Unfortunately, there are still many agencies trying to meet OMB's quotas that just cannot seem to get their act together. For example, recently the Administrator of the Food and Nutrition Service at the Department of Agriculture, sent out a memorandum to all employees, which provided employees with misleading information about competition success rates, gave conflicting information about what source selection process would be utilized, and proposed opening up to private sector contractors not just "commercial jobs," but "inherently governmental" jobs as well.

The FNS case is another example of how agencies are struggling to comply with the Administration's arbitrary outsourcing quotas and why this OMB initiative is so counterproductive. The only thing OMB has made clear to agencies about Competitive Sourcing is that they have to get to 15 percent by the end of FY 03, and ultimately get to 50 percent. How to get there has been a wide- open and constantly changing message from OMB.

Now that OMB is moving ahead to implement one of the CAP's recommendations, agencies are even more confused on how to meet the outsourcing quotas. On one hand, the Administration has told agencies to meet the quotas to open up 425,000 federal employee jobs to the private sector either through privatization without competition or through A-76 competitions. On the other hand, OMB is saying publicly that A-76 does not work, it should be put through a shredder, and agencies should now use a new untested process.

With all these mixed signals coming from OMB, at the end of the day, the only agencies that will meet their quotas and get a passing grade from OMB will be those doing direct conversions. And for those conducting A-76 public-private competitions, or considering conducting A-76 competitions, they will likely stop what they are doing, do direct conversions to meet the 2003 quotas, and wait for the OMB regulations implementing this new system merging a modified FAR Part 15 cost/technical tradeoff process with a modified A-76 public-private competition process. You talk about a human capital crisis: who would want to be a government procurement official in this environment?

With or without competitive sourcing, I believe the most important action Congress can take to put some teeth in the unanimously adopted principles of the CAP report would be to approve H.R. 721, the TRAC Act. Among other things, the TRAC Act would require agencies to implement reliable systems to track whether contracting efforts are saving money, whether contractors are delivering services on-time and as promised, and that when contractors are not living up to their end of the deal, the government work is being brought back in-house.

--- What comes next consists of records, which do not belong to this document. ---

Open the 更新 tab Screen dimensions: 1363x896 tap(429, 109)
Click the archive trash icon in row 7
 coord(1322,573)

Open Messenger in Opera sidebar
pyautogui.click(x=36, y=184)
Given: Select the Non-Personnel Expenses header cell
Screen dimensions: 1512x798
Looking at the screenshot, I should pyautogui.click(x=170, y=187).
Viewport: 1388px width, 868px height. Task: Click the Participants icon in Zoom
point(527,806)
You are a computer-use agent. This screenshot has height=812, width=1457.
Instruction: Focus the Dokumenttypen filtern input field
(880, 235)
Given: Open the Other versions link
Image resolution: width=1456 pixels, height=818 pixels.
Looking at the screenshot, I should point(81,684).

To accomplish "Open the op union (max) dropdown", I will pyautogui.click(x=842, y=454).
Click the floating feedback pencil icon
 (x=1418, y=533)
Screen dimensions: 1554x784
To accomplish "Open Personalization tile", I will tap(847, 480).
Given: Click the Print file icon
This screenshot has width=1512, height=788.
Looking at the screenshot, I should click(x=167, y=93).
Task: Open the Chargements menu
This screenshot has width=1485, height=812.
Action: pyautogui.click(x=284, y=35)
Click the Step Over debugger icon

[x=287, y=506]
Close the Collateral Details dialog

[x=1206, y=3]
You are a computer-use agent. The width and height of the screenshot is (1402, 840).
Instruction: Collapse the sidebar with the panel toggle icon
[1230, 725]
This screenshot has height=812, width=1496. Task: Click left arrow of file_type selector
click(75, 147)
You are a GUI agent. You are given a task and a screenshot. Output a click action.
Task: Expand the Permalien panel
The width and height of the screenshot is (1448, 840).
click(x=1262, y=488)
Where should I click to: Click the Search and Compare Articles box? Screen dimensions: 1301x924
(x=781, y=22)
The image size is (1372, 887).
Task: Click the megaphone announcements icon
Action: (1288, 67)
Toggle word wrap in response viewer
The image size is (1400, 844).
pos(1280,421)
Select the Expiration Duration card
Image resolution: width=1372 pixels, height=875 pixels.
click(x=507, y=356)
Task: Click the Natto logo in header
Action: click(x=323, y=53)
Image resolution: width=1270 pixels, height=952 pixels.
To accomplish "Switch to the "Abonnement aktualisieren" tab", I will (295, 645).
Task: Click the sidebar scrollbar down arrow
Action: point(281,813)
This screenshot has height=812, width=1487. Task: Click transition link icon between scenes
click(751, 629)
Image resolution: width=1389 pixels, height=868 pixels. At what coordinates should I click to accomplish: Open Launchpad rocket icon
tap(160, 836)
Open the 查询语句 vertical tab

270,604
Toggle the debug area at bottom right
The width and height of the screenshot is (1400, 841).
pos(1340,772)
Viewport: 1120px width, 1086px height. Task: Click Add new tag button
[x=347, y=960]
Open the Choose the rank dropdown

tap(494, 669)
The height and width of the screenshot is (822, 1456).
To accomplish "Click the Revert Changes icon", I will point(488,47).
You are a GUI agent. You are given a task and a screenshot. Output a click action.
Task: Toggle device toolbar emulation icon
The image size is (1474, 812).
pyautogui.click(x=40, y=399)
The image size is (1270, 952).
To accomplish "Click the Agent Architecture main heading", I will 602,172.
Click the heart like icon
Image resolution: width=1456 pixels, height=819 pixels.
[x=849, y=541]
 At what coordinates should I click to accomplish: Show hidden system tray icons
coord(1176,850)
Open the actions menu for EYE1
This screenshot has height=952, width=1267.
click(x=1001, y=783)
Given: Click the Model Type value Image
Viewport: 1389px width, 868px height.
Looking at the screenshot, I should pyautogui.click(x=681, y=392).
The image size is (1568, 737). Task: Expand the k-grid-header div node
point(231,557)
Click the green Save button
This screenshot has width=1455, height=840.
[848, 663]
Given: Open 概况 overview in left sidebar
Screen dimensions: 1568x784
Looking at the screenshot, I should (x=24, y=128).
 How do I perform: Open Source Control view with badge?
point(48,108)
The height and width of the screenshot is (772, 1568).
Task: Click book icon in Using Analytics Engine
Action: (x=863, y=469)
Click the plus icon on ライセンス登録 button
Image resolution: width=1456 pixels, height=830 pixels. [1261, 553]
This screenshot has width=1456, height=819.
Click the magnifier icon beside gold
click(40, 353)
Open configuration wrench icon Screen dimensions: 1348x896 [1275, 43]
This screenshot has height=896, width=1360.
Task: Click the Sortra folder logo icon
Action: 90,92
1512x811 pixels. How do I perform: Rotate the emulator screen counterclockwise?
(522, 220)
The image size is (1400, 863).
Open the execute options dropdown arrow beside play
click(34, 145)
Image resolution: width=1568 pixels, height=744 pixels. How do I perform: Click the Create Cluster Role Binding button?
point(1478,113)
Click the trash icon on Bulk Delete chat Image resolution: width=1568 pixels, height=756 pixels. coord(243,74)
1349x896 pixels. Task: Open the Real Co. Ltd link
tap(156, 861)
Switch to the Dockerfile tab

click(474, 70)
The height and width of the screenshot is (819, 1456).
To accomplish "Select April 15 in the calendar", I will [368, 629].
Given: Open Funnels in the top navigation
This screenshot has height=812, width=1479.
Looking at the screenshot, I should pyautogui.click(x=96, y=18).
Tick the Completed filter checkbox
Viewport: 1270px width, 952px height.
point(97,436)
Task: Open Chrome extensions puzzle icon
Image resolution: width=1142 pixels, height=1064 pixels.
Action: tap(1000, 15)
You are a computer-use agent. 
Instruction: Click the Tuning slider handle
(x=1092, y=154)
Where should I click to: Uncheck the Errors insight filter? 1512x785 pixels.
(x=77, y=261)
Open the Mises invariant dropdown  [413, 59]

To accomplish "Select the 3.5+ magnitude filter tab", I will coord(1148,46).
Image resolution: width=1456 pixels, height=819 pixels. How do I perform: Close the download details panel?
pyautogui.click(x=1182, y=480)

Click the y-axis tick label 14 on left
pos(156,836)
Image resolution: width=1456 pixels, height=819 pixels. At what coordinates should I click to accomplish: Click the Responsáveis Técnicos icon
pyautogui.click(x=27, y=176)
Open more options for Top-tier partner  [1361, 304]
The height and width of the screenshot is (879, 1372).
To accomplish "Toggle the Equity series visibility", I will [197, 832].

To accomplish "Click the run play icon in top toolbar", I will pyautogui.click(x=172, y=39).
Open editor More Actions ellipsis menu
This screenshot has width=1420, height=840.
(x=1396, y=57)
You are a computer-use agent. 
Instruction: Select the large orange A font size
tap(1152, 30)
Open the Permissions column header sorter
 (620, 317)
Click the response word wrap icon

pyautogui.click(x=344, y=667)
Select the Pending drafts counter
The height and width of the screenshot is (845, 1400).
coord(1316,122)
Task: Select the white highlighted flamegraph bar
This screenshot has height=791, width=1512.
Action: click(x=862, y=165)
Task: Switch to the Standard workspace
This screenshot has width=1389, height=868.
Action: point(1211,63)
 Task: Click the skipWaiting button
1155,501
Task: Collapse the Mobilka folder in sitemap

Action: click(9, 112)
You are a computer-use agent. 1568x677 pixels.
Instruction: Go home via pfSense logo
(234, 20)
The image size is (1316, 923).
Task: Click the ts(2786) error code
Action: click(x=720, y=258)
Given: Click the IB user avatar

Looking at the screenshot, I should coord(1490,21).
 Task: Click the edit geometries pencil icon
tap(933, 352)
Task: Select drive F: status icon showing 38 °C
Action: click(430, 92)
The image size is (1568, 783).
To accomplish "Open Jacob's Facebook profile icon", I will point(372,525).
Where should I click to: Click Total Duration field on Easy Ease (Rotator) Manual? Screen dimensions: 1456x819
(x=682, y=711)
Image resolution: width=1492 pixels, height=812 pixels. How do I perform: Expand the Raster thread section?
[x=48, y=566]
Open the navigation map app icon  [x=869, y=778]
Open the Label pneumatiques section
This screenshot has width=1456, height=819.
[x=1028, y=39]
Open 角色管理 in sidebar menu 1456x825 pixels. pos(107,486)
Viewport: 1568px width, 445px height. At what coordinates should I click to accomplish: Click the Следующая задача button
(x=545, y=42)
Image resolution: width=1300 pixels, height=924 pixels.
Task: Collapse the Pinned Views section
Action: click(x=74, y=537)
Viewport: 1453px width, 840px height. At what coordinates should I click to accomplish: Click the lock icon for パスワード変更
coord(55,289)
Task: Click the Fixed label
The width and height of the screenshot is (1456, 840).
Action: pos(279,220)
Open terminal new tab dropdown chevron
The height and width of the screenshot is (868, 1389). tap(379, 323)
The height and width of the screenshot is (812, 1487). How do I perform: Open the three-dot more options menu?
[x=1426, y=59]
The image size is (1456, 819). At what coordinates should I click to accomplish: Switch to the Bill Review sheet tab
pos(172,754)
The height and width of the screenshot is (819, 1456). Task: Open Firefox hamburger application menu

After spending a year on the Panel listening to the concerns about contracting out from people who deal with this day in and day out, and seeing the negative impact the Administration's outsourcing initiative is having on agencies, I am even more convinced of the need to enact the taxpayer-friendly TRAC Act. The Panel heard over and over about the need for more contractor oversight, more accountability from contractors, and fair competition. The TRAC Act would give the taxpayers the accountability they need and expect. Now, I am well aware that there are those who are opposed to the bill's contracting suspension provisions. On this point, I would just say that the goal of the TRAC Act is not to stop all government contracting; the goal is to start having some accountability for contracting. NTEU is willing to accept passage of the TRAC Act without H.R. 721's suspension provisions, as long as there is another reliable mechanism to ensure agencies comply with the requirements laid out in the bill.

Instead of rushing to contract out more government work, Congress and the Administration should make the necessary investments today in increased agency staffing, resources, and better training, so that the taxpayers can get government services delivered by federal employees at even lower costs and increased efficiency tomorrow. When supported with the tools and resources they need to do their jobs, there is no one who is more reliable and who can do the work of the federal government better than federal employees. testify.

Thank you for holding this important hearing today and for giving me the opportunity to testify.